If a CBI determination has not already been issued, you may amend CBI substantiations in an existing CDR filing. As with all CDR amendments, they need to be done in accordance with the provided CDR instructions.

Instructions for amendments are found in the user guides:

2016 eCDRweb User Guide-Primary Authorized Official, starting on pg 60

2016 eCDRweb User Guide-Secondary Authorized Official, starting on pg 41

EPA review of CBI claims

Q20. Will EPA initiate a review of CBI claims made in TSCA submissions?

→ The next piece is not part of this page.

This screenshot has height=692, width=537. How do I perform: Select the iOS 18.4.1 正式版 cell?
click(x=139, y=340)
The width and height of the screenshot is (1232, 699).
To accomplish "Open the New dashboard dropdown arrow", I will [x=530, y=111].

EPA will review and make determinations within 90 days on new CBI claims for chemical identity in submissions to the Agency filed after June 22, 2016, as required by TSCA section 14(g)(1)(C)(i). A representative subset of CBI claims for other kinds of information filed after June 22, 2016, will be reviewed in accordance with TSCA section 14(g)(1)(C)(ii). The Agency’s procedures for CBI determinations are reflected in Agency confidentiality regulations at 40 CFR part 2 and in regulations for certain specific TSCA reporting obligations.  EPA will use the substantiation provided by the submitter as part of the information considered when making a CBI determination.

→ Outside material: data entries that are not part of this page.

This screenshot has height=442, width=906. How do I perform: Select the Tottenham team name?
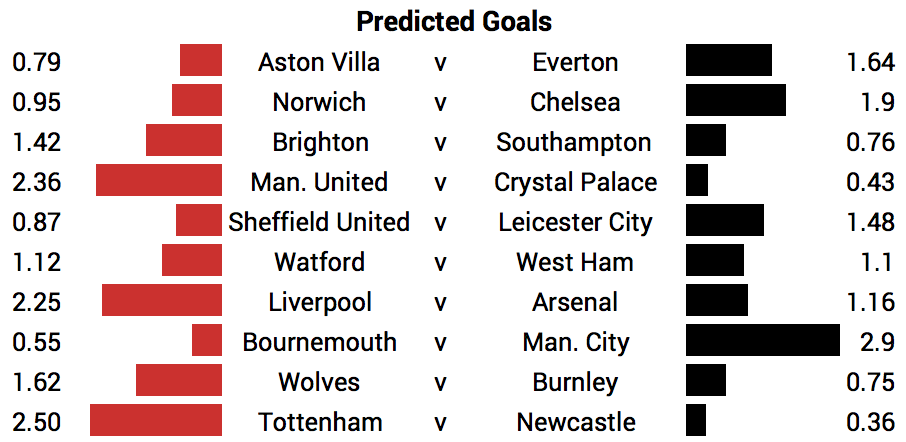coord(320,422)
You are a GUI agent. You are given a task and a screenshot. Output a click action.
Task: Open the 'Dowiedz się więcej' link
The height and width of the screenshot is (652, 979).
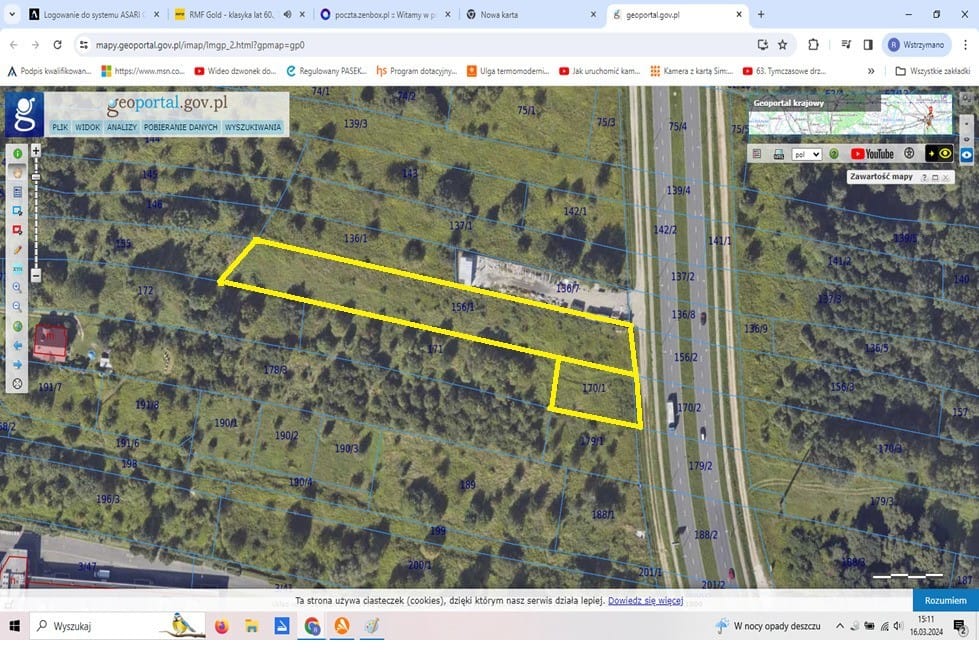pyautogui.click(x=645, y=601)
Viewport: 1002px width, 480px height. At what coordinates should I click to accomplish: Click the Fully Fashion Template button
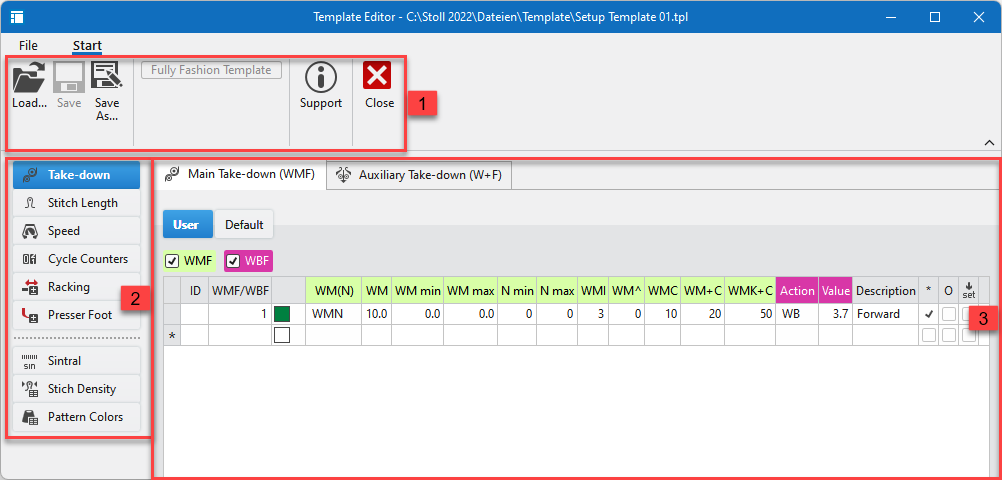pyautogui.click(x=211, y=70)
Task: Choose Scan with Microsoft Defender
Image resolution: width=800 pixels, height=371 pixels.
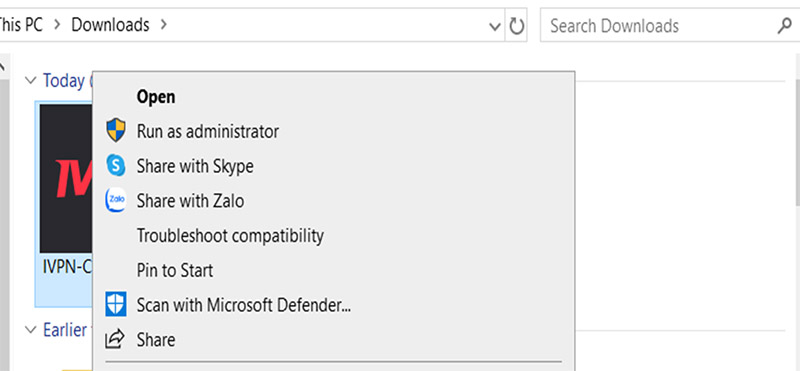Action: pyautogui.click(x=243, y=305)
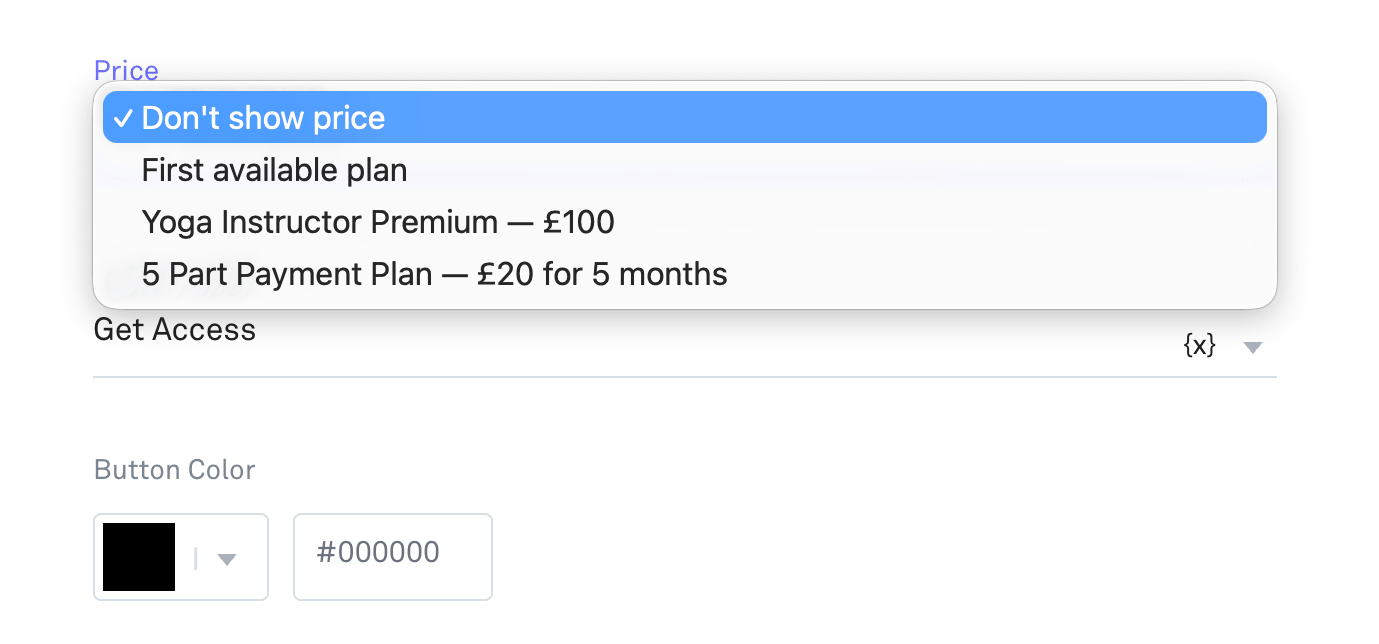1379x644 pixels.
Task: Click the checkmark beside Don't show price
Action: (x=122, y=118)
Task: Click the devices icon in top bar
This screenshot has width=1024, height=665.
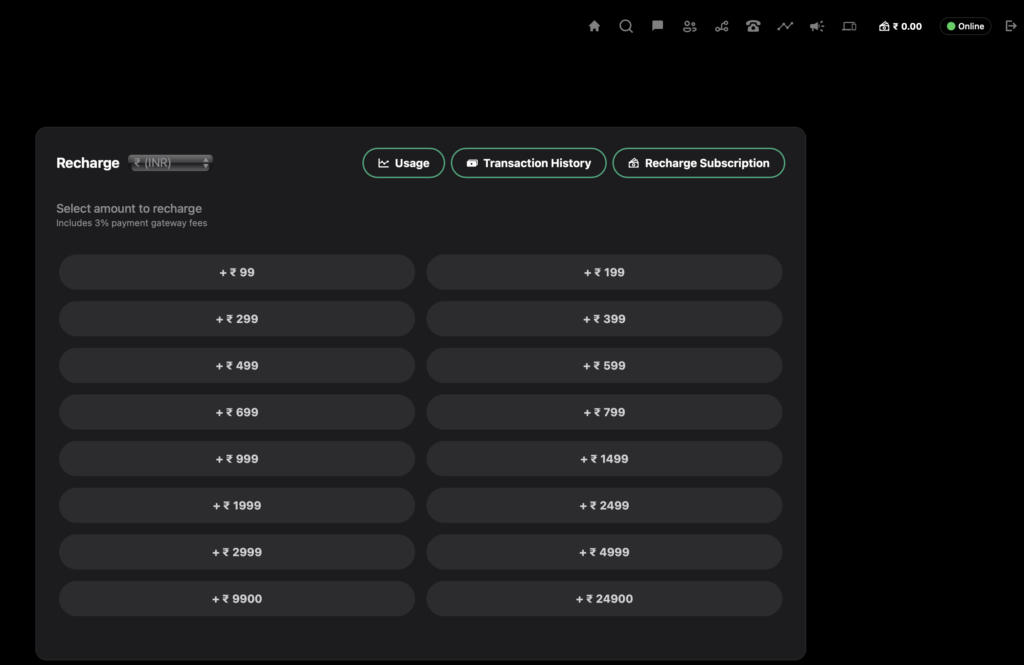Action: (849, 27)
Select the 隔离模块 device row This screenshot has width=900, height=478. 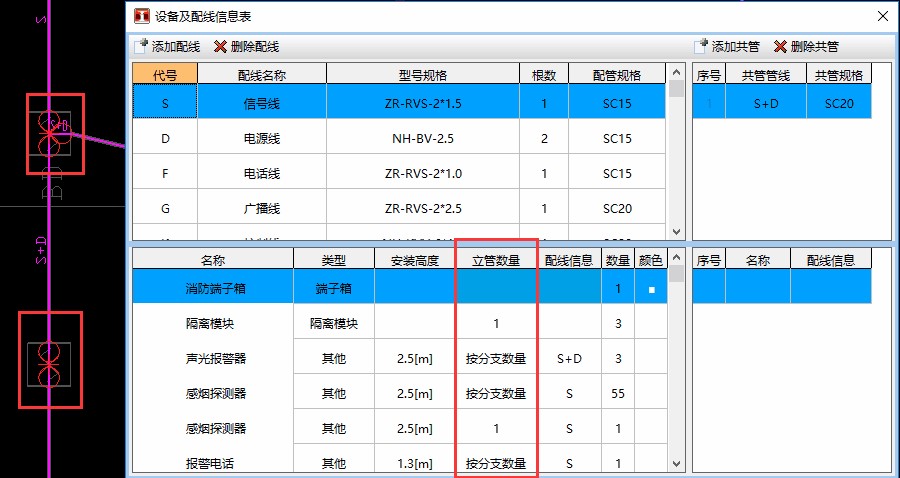coord(212,324)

Learn more about EPA’s review and determination of CBI claims under TSCA.

Q21. EPA must review a representative sample of at least 25% of other, non-chemical identity CBI claims under section 14(g).  How will the Agency be selecting its representative sample?

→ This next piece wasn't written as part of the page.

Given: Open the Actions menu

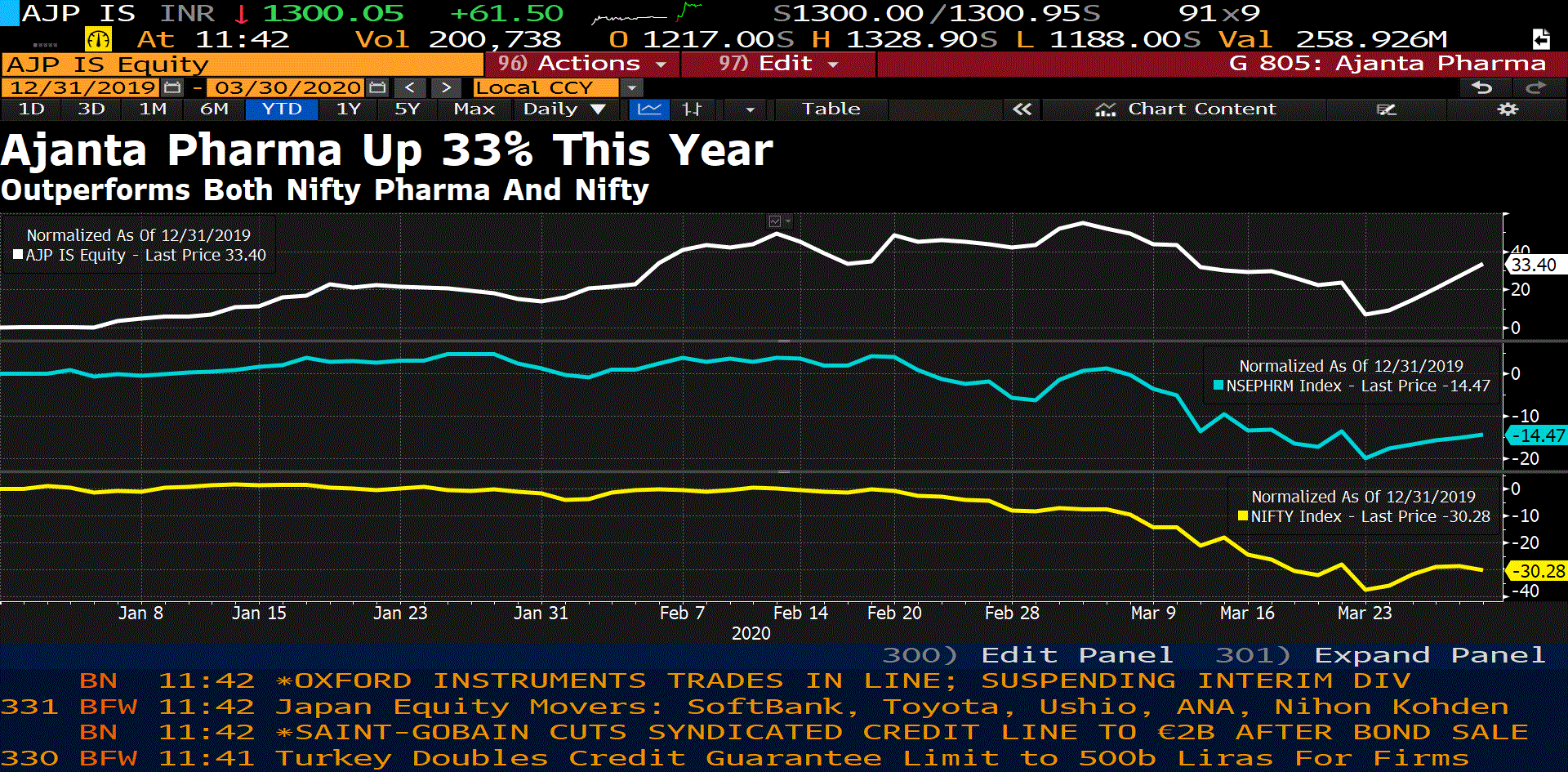Looking at the screenshot, I should coord(582,64).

To satisfy the obligation to review a representative subset of 25% of non-chemical identity CBI claims, EPA is reviewing every fourth submission with at least one CBI claim for information other than specific chemical identity.  EPA is reviewing CBI claims in 25% of those TSCA submissions that include such claims. EPA may modify its selection and review procedures in the future, as it gains experience with the new law.  Pursuant to 40 CFR section 2.204(e), submitters of filings selected for this 25% review who have not previously been required to substantiate their CBI claims will be notified and provided an opportunity to comment (substantiate) on the claims.  If the CBI claims are not waived and comments were received in a timely manner, EPA will proceed in making its final determination.

Submissions in which the only CBI claim is for chemical identity will not be reviewed as part of the 25% because chemical identity CBI claims are already to be under TSCA section14(g)(1)(C)(i).  Also not included in the reviews will be CBI claims for the data elements identified in section 14(c)(2).

Please note that, as explained in the recent Federal Register Notice, all CBI claims included in a TSCA submission, except for those identified in TSCA section 14(c), are subject to substantiation at time of filing.

Q22. How does EPA expect to make public non-CBI data collected under the authority of TSCA?

EPA makes some information from TSCA submissions available on its ChemView site. Most non-CBI submissions are available on request at EPA’s Chemical Libraries located at EPA headquarters at Room 3340, EPA West Building, 1301 Constitution Avenue NW, Washington, DC 20004.

Q23. What is EPA’s definition of a health and safety study?

Under TSCA section 3(8) (15 U.S.C. 2602(8)):

The term “health and safety study” means any study of any effect of a chemical substance or mixture on health or the environment or on both, including underlying information and epidemiological studies, studies of occupational exposure to a chemical substance or mixture, toxicological, clinical, and ecological studies of a chemical substance or mixture, and any test performed pursuant to this chapter. Note that chemical identity is considered part of a health and safety study according to 40 CFR 716.3 and 40 CFR 720.3(k).

Health and safety studies may be submitted under various sections of TSCA, including:

  • TSCA section 8(d) rules explicitly requiring submission of health and safety studies;
  • notices of substantial risk under TSCA section 8(e);
  • TSCA section 4 rules or orders requiring persons to perform testing (15 U.S.C. 2603, 2607(d), and 2607(e)); and
  • Pre-Manufacture notices submitted under TSCA section 5 (15 U.S.C. 2604(d)(1)(C)).

Q24. Does EPA intend to continue its practice of making non-CBI and sanitized submissions available via Chem View?

Yes. EPA will continue to publish non-CBI information in ChemView and in other locations.